By Imam, Ibrahim F.; Kodratoff, Yves | AI Magazine, Fall 1997 | Go to article overview

Intelligent Adaptive Agents


Imam, Ibrahim F., Kodratoff, Yves, AI Magazine


There is a great dispute among researchers about the roles, characteristics, and specifications of what are called agents, intelligent agents, and adaptive agents. Most research in the field focuses on methodologies for solving specific problems (for example, communications, cooperation, architectures), and little work has been accomplished to highlight and distinguish the field of intelligent agents. As a result, more and more research is cataloged as research on intelligent agents. Therefore, it was necessary to bring together researchers working in the field to define initial boundaries, criteria, and acceptable characteristics of the field. The Workshop on Intelligent Adaptive Agents, presented as part of the Thirteenth National Conference on Artificial Intelligence, addressed these issues as well as many others that are presented in this article.

If we were to ask 10 researchers from different organizations or institutions what their personal definition of an intelligent agent is, we would most likely get 8 to 10 different answers. Moreover, if a researcher or any curious person wanted to learn about intelligent agents, he/she might get confused after reading even a few papers of the hundreds that were recently published on agency-related subjects. Reasons for this confusion include the following: First, there is no standard definition of what an intelligent agent is. (Today, almost anything can be called an agent and, typically, an intelligent agent). Second, no clear goals or objectives for the agent (for example, the functions of the agent vary from implicit to explicit, systematic-mechanic to environmental, system requirement to user requirement, simple to complex). Third, the agentuser relationship is either missing or vague.

The Workshop on Intelligent Adaptive Agents, part of the Thirteenth National Conference on Artificial Intelligence (AAAI-96), presented state-of-the-art approaches, ideas, and methodologies for research and development of intelligent adaptive agents. The workshop consisted of two invited talks, presented by Brian Gaines and Barbara Hayes-Roth; four discussion sessions, organized and chaired by John Laird, Sandip Sen, Costas Tsatsoulis, and Kerstin Voigt; two commentary evaluations, presented by Yves Kodratoff and Brad Whitehall; and 10 papers, presented by Keith Decker, Karen Haigh, Ibrahim Imam, John Laird, Ramiro Liscano, Daniela Rus, Sandip Sen, Rahul Sukthankar, Kerstin Voight, and Grace Yee.

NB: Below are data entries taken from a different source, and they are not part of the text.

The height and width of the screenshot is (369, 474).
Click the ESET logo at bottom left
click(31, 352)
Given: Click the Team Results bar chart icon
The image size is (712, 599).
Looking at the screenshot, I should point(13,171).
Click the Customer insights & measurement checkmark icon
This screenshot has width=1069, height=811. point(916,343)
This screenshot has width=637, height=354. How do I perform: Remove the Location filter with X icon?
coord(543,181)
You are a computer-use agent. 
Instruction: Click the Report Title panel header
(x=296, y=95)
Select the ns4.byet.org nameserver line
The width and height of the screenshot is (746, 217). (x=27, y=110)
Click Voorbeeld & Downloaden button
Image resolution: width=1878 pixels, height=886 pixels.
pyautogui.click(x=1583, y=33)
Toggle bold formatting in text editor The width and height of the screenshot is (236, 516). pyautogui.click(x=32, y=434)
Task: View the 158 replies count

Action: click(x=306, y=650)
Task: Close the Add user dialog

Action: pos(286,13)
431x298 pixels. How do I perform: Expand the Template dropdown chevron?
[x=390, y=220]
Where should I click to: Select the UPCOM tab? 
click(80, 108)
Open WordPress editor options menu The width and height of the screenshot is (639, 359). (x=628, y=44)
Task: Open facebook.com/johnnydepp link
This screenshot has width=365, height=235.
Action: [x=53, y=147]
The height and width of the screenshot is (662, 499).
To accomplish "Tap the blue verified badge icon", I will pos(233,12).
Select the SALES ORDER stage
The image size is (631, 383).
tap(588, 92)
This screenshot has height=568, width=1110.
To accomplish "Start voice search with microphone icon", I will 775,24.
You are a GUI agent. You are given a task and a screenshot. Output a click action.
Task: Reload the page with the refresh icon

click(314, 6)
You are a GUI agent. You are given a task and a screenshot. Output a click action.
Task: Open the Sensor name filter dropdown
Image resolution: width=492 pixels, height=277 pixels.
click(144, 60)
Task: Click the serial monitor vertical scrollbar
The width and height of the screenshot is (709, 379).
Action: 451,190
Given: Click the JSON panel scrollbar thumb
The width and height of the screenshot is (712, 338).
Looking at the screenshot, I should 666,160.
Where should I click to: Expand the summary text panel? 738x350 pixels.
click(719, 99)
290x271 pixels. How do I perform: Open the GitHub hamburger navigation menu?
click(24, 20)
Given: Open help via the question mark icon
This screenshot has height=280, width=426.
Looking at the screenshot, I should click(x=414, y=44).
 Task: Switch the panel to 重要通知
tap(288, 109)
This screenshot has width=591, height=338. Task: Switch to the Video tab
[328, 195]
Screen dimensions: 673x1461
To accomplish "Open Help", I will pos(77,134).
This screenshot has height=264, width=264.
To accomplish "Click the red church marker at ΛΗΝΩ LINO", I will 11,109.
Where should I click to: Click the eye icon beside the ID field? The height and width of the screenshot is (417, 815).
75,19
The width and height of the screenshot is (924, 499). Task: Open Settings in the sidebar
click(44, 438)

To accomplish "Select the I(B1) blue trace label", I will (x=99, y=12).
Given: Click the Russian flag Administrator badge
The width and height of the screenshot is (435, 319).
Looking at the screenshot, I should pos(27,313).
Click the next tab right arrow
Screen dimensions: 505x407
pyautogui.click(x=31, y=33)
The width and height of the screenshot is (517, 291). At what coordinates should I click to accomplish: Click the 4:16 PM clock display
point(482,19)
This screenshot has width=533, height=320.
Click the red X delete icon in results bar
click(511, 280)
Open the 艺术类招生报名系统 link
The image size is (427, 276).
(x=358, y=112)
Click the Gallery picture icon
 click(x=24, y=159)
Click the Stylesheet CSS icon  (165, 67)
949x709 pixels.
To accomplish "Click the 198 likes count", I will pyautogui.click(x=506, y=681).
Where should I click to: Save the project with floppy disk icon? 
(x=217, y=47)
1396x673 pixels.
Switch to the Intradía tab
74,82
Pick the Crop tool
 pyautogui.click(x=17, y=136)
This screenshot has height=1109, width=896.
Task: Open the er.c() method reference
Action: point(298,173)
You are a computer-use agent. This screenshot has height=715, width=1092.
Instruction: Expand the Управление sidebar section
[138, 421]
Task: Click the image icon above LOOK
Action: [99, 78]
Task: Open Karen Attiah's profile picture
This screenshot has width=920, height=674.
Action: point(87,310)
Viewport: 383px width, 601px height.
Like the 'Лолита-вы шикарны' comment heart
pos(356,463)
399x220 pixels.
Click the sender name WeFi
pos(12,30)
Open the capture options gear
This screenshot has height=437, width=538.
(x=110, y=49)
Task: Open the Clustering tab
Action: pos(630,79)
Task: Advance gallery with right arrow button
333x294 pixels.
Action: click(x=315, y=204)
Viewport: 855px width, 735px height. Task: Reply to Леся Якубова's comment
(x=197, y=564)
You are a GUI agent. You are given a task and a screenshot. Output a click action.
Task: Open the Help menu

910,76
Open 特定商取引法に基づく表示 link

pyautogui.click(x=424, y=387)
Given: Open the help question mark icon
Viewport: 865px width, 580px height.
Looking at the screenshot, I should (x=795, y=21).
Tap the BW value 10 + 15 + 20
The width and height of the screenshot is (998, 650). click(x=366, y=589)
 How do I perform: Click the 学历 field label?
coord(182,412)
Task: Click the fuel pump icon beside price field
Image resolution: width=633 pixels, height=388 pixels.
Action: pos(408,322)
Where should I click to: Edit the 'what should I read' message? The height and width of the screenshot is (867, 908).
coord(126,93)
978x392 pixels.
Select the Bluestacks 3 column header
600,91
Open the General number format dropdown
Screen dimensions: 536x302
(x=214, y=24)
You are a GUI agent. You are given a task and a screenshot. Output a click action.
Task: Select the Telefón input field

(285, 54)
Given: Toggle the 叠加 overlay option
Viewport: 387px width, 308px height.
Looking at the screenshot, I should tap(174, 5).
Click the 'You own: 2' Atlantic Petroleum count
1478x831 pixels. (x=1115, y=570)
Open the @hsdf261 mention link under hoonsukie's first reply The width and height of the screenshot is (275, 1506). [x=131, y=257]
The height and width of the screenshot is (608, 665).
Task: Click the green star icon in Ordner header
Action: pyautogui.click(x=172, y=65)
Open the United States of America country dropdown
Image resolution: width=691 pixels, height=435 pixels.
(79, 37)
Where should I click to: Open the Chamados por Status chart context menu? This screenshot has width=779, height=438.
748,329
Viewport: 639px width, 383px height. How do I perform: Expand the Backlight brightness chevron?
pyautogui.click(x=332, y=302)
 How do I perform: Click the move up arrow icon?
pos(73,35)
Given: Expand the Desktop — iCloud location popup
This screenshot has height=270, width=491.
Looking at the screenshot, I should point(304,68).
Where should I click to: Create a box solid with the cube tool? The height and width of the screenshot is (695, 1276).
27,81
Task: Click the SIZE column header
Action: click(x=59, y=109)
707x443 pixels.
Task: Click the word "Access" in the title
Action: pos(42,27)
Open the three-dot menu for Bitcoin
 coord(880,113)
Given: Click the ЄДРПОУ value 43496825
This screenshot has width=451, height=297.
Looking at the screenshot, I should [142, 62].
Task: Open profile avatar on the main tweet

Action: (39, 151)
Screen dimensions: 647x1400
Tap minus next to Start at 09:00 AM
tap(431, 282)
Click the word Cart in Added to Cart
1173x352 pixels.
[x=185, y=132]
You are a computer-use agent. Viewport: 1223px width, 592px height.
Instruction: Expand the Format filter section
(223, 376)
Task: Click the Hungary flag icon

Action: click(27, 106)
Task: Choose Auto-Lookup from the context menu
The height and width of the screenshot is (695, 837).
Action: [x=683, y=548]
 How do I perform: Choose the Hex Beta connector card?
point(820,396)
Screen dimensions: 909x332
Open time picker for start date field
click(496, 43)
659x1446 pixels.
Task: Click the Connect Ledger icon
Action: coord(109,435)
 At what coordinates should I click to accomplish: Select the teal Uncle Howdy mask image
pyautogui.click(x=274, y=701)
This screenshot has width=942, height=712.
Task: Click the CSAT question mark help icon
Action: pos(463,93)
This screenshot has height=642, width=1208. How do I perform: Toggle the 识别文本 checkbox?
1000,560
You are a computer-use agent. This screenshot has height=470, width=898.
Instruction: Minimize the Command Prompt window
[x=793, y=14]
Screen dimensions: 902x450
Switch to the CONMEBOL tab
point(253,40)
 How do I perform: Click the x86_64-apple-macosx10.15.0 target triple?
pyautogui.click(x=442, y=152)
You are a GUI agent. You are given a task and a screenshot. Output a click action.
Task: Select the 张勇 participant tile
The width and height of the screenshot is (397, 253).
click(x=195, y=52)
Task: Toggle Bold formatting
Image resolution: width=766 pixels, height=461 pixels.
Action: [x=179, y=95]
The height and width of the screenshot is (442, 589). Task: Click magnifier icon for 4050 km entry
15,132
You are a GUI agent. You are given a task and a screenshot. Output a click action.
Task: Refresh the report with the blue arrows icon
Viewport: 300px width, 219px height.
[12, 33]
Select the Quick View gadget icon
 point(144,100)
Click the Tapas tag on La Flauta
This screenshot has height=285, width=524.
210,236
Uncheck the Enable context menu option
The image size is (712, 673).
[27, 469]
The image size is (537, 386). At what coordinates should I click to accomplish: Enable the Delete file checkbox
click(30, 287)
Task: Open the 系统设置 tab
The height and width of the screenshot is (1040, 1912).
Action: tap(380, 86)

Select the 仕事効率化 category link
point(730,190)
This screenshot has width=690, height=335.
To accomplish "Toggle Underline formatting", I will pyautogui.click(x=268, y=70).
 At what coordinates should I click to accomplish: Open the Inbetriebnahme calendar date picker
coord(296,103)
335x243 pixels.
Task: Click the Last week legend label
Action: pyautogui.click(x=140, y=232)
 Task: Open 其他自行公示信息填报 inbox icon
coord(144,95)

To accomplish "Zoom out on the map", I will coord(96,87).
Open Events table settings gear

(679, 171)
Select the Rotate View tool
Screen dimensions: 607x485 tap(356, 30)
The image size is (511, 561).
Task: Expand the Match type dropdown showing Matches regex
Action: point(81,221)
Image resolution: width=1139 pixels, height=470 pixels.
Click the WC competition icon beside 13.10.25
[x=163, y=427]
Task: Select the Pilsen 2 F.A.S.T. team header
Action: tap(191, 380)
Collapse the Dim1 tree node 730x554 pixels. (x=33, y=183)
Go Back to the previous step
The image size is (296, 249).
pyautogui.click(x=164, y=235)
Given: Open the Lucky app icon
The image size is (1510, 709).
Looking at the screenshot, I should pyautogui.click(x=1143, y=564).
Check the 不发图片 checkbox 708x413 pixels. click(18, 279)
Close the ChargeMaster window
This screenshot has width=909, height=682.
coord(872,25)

Intelligence, adaptation, and agency are three terms with no standard definitions accepted by researchers in the AI community. Defining the scope of the AAAI-96 workshop and understanding these terms are two associated issues. In general, the workshop focused on research involving the three issues together or in different combinations. For example, the scope of the workshop covered research and development on intelligent adaptive methodologies for agents and intelligent agents that behave adaptively. The definition of these terms were discussed in some presentations as well as some discussion sessions. A summary of these discussions is presented in the next section. The research presented at the workshop can be classified according to varying criteria. These criteria and a classification of the papers are presented in the following section. A brief description of the talks presented at the workshop is described in a later section. The last section introduces a classification of the research presented at the workshop according to conceptual and systematic criteria.

What Is an Agent?

Because the workshop presented diverse definitions of what an adaptive agent is, a discussion on the definition of an agent, a society of agents, and an intelligent agent was also an important part of the workshop. Some issues that are typically discussed in defining any agent were found less important than previously believed, especially when clearly differentiating between an agent and a procedure. …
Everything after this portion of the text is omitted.